** TASK GOAL **
Repeat only the lines running from the beginning of the material through the line that contains "Task: Click the Java".

** TASK MATERIAL **

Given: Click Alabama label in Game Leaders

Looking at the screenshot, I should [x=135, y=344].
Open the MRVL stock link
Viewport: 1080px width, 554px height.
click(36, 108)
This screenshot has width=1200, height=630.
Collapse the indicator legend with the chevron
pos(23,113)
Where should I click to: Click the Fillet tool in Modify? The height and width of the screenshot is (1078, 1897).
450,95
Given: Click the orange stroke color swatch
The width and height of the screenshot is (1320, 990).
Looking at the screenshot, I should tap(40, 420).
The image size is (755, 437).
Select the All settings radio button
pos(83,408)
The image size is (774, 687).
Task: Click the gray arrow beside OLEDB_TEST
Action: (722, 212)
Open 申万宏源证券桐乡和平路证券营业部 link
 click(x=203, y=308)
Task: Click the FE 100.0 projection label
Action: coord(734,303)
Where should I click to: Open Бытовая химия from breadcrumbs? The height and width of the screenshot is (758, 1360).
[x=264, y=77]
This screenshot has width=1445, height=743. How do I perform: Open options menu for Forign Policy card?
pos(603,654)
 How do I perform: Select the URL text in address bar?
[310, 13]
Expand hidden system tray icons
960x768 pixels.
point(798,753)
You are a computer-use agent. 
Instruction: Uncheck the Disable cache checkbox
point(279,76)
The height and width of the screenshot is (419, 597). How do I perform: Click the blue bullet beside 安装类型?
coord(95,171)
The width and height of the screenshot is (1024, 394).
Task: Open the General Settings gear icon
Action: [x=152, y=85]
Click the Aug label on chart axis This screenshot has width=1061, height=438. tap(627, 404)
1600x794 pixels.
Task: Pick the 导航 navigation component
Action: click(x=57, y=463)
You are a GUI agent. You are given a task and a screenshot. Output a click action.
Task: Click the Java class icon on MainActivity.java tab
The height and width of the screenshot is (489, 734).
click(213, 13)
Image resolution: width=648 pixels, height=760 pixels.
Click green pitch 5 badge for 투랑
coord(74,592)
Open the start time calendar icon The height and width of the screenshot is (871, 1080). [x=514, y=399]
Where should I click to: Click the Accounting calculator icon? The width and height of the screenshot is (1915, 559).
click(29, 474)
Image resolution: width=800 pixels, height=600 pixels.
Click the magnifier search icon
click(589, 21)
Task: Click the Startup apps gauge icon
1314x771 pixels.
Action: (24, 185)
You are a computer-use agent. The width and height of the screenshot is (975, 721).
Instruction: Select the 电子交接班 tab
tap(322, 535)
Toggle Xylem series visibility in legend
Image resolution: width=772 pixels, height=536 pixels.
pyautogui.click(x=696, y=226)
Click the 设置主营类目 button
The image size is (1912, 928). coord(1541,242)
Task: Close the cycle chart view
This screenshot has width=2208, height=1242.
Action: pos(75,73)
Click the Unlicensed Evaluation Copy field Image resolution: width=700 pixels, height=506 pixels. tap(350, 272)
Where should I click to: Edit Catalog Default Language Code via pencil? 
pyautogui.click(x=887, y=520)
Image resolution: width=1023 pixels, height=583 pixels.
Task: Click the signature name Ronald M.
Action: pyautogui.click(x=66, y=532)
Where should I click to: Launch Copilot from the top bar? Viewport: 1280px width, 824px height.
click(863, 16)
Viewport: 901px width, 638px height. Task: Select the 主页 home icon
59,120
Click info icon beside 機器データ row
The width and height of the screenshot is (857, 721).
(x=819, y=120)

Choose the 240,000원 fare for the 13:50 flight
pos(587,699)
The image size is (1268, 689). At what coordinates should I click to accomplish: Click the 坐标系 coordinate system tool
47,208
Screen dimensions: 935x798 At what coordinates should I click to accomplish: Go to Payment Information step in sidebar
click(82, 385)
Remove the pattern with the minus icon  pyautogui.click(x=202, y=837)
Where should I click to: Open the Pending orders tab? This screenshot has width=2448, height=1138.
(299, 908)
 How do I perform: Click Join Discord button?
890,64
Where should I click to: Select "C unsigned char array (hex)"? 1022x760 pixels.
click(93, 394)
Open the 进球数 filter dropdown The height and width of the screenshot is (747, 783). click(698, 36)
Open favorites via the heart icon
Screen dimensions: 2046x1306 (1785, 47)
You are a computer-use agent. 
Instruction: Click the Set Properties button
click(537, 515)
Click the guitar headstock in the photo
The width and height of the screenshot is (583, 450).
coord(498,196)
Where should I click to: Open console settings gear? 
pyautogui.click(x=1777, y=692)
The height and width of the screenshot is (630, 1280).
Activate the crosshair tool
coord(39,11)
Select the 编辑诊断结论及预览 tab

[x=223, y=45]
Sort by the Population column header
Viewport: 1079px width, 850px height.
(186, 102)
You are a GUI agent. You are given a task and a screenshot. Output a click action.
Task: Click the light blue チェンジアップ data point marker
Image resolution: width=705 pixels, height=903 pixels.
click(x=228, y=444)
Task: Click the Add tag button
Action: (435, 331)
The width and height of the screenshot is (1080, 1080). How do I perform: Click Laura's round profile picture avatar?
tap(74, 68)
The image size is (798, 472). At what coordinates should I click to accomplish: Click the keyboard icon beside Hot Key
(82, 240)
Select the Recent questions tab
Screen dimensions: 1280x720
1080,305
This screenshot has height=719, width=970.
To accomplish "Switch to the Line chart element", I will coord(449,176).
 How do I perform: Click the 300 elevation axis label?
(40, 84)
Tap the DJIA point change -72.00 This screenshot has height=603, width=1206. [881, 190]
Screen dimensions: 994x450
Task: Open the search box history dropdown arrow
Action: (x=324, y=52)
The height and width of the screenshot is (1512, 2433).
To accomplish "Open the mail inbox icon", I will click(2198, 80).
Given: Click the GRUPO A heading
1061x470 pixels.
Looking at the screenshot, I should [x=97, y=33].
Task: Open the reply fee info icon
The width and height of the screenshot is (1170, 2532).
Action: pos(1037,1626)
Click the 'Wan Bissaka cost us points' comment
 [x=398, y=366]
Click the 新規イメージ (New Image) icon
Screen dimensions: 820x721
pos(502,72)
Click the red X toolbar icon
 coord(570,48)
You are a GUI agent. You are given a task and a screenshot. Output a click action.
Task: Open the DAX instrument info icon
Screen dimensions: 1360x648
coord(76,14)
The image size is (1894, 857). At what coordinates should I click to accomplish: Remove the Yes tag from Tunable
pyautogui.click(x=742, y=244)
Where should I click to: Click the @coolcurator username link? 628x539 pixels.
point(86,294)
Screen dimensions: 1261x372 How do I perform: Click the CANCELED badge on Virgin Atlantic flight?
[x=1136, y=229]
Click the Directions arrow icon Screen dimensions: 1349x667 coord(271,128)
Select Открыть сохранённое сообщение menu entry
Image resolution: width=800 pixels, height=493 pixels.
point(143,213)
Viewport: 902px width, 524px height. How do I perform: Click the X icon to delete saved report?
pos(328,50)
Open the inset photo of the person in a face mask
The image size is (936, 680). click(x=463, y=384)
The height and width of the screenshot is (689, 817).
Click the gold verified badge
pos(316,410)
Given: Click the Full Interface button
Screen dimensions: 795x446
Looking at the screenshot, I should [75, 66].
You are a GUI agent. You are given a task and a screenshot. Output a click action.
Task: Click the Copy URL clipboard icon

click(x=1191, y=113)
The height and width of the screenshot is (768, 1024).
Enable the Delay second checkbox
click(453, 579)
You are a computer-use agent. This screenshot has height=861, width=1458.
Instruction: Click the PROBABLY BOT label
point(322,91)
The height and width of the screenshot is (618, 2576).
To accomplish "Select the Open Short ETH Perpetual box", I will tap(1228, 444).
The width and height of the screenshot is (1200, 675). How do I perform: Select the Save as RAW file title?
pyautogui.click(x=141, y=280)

** ANSWER **
Given: Click Alabama label in Game Leaders

Looking at the screenshot, I should [x=135, y=344].
Open the MRVL stock link
Viewport: 1080px width, 554px height.
click(36, 108)
This screenshot has width=1200, height=630.
Collapse the indicator legend with the chevron
pos(23,113)
Where should I click to: Click the Fillet tool in Modify? The height and width of the screenshot is (1078, 1897).
450,95
Given: Click the orange stroke color swatch
The width and height of the screenshot is (1320, 990).
Looking at the screenshot, I should tap(40, 420).
The image size is (755, 437).
Select the All settings radio button
pos(83,408)
The image size is (774, 687).
Task: Click the gray arrow beside OLEDB_TEST
Action: (722, 212)
Open 申万宏源证券桐乡和平路证券营业部 link
 click(x=203, y=308)
Task: Click the FE 100.0 projection label
Action: coord(734,303)
Where should I click to: Open Бытовая химия from breadcrumbs? The height and width of the screenshot is (758, 1360).
[x=264, y=77]
This screenshot has width=1445, height=743. How do I perform: Open options menu for Forign Policy card?
pos(603,654)
 How do I perform: Select the URL text in address bar?
[310, 13]
Expand hidden system tray icons
960x768 pixels.
point(798,753)
You are a computer-use agent. 
Instruction: Uncheck the Disable cache checkbox
point(279,76)
The height and width of the screenshot is (419, 597). How do I perform: Click the blue bullet beside 安装类型?
coord(95,171)
The width and height of the screenshot is (1024, 394).
Task: Open the General Settings gear icon
Action: [x=152, y=85]
Click the Aug label on chart axis This screenshot has width=1061, height=438. tap(627, 404)
1600x794 pixels.
Task: Pick the 导航 navigation component
Action: click(x=57, y=463)
You are a GUI agent. You are given a task and a screenshot. Output a click action.
Task: Click the Java class icon on MainActivity.java tab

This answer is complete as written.